A day after the return to work deadline, a picketer was struck by a vehicle being driven by a non-striking Greyhound mechanic. Fault remained undetermined, and the picketer did not suffer life-threatening injuries.

=== Violence erupts (November 17, 1983) ===

200 strikers confronted the first Greyhound bus to depart from Seattle since the strike began. The bus was being driven by a non union driver and was heading to Portland. 15 police officers clashed with picketers while police in riot gear stood by. The bus suffered damage to its headlights and windshield wipers.

=== Strike Ends (December 3rd, 1983 - December 20th, 1983) ===

On December 3, 1983, Union leaders and Greyhound Bus Lines reached a tentative agreement to end the strike. The agreement reduced wages by 7.8% instead of the originally proposed 9.5%. In addition, workers took a 4% cut in pension benefits and accepted a new pay schedule that compensated new hires at 20 to 25% less than before. On December 19, 1983, the TA was ratified by the membership, and workers returned to work the next day.

== Effect on Rural Communities of Washington state ==

During the strike, rural towns, like the city of Ephrata, in Eastern Washington were hardest hit by the Seattle strike because there were no alternative forms of public transportation. Shortly after the strike began, Greyhound Bus Lines announced that it would drop service to 1325 rural communities nationwide and in Washington state; by December 2, 1983, 4 rural bus routes were cancelled. The routes were Olympia to Toledo, Vancouver to Maryhill, Colfax to Rosalia and Ephrata to Spokane. Earlier in the year the Washington State Utilities and Transportation Commission had denied requests stating that the affected communities did not have meaningful alternatives to Greyhound Bus Services. After deregulation of the industry, the Interstate Commerce Commission approved reduction of service to these areas.

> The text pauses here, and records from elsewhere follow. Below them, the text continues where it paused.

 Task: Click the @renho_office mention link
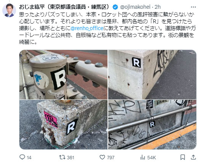pyautogui.click(x=87, y=28)
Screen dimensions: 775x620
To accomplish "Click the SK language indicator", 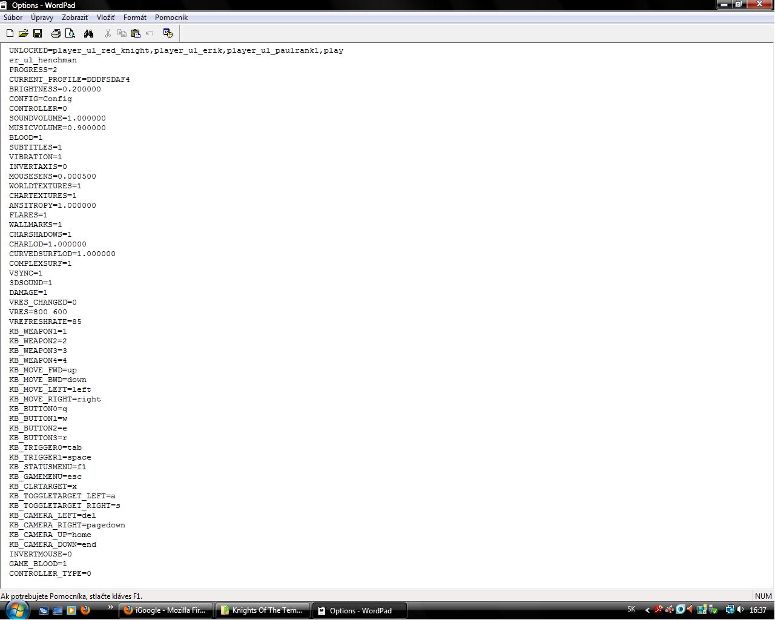I will click(x=632, y=610).
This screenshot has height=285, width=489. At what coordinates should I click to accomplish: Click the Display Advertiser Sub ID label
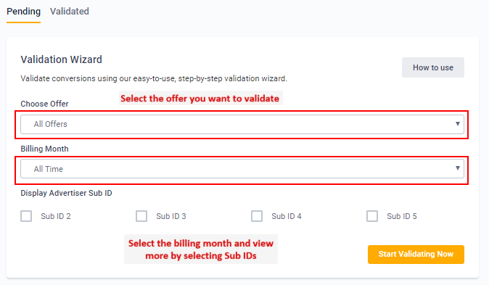tap(67, 194)

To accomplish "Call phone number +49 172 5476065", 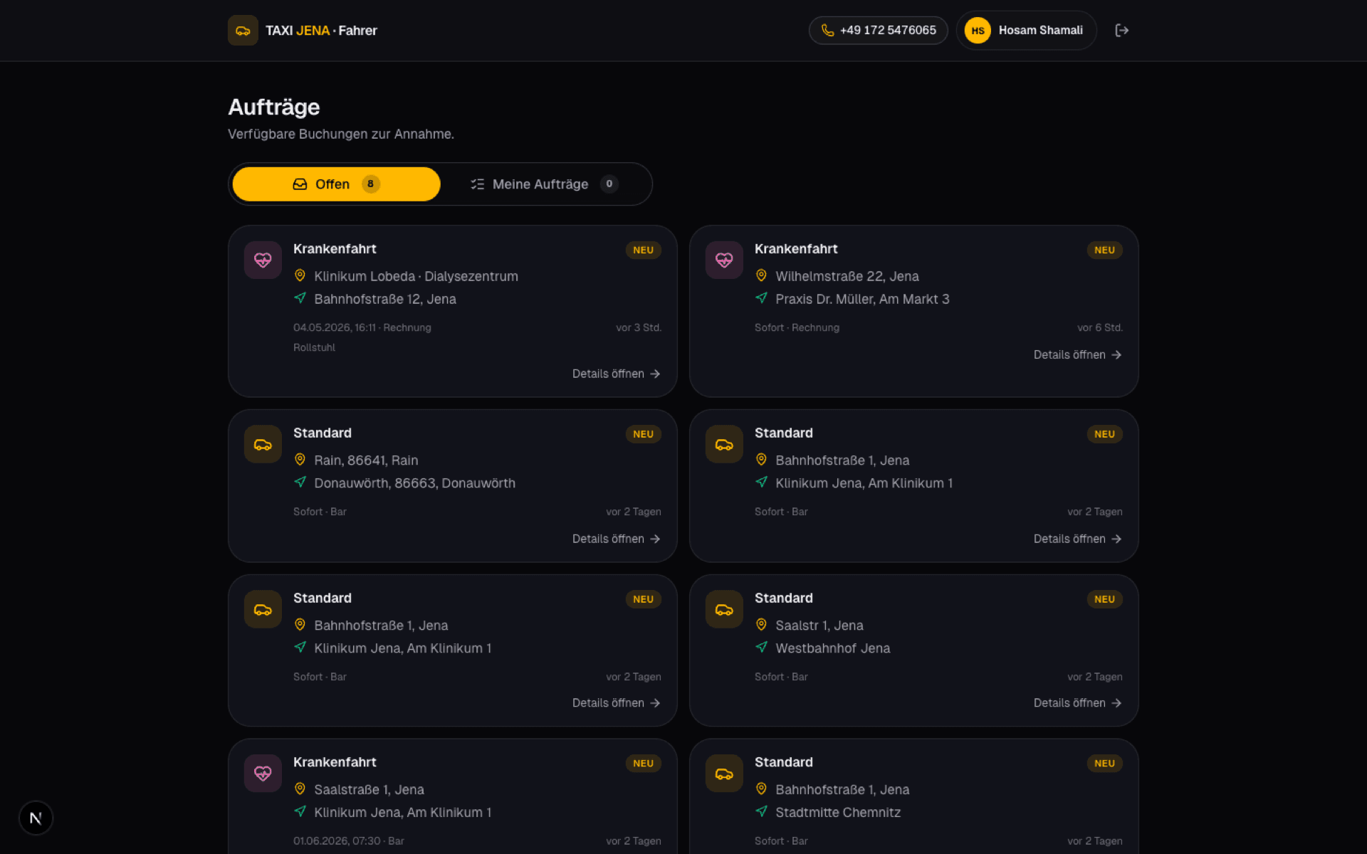I will pyautogui.click(x=878, y=31).
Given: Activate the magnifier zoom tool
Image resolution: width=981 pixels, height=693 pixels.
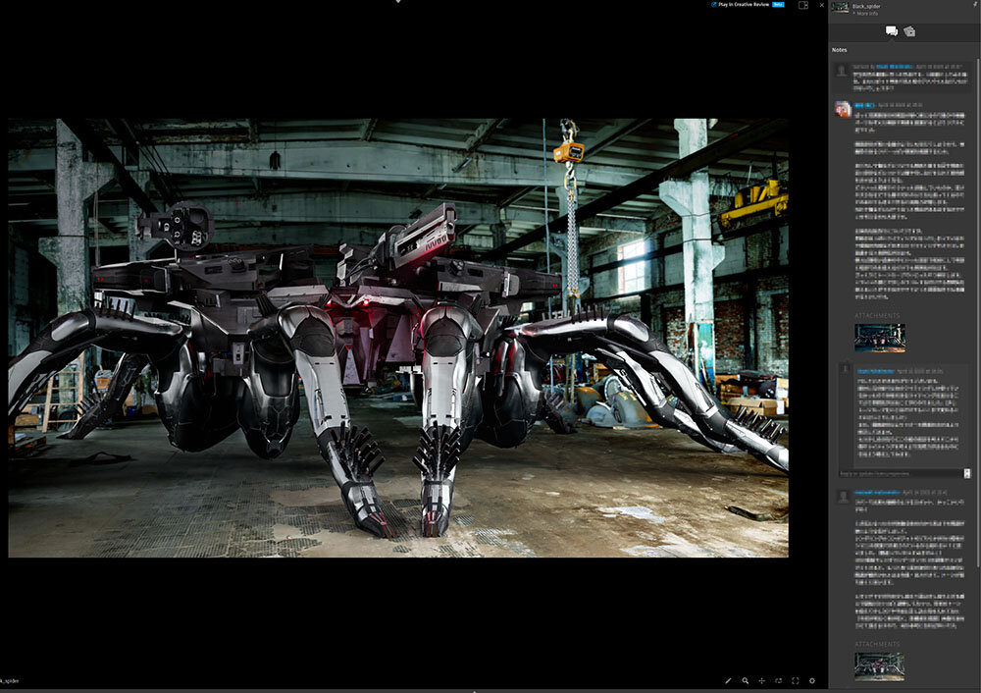Looking at the screenshot, I should 745,680.
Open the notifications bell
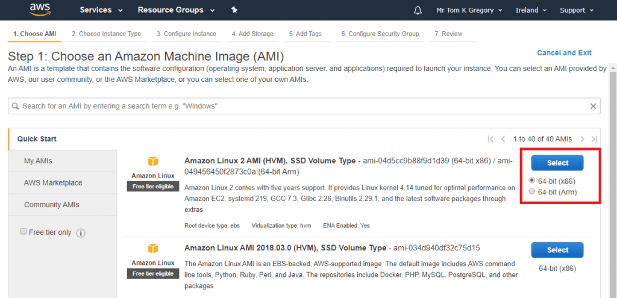 [418, 10]
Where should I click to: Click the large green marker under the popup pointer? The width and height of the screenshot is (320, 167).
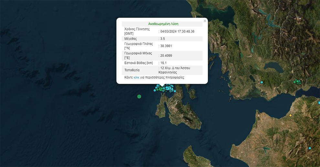point(162,89)
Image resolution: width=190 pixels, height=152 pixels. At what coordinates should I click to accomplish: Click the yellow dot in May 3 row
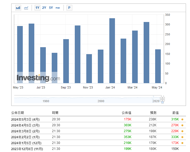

== Greyhound Continues to Operate During Strike ==

The day after the strike began, about 20,000 people went to Greyhound offices around the country to replace the 12,500 striking ATU workers. Over the course of three days, 500 applications were submitted in Seattle alone. During this time, Trailways, Greyhound's competitor, had an 800 percent increase in bus business in Seattle alone. By November 17, 1983 Greyhound buses were rolling again from the Seattle terminal.

== Aftermath ==

The strike signaled the start of a slow decline of the bus industry in general and Greyhound specifically. 1984 was marked by 1500 layoffs, and the year afterwards Greyhound sold 120 terminals and laid off an additional 2000 employees. Many of its routes were then franchised to smaller competitors. After acquiring Trailways and absorbing 1400 of their employees, a round of negotiations in 1989 ended with another strike in June 1990. More violent than the last, the strike of 1990 saw shootings and bomb threats and the death of a picketer. This strike lasted until 1993.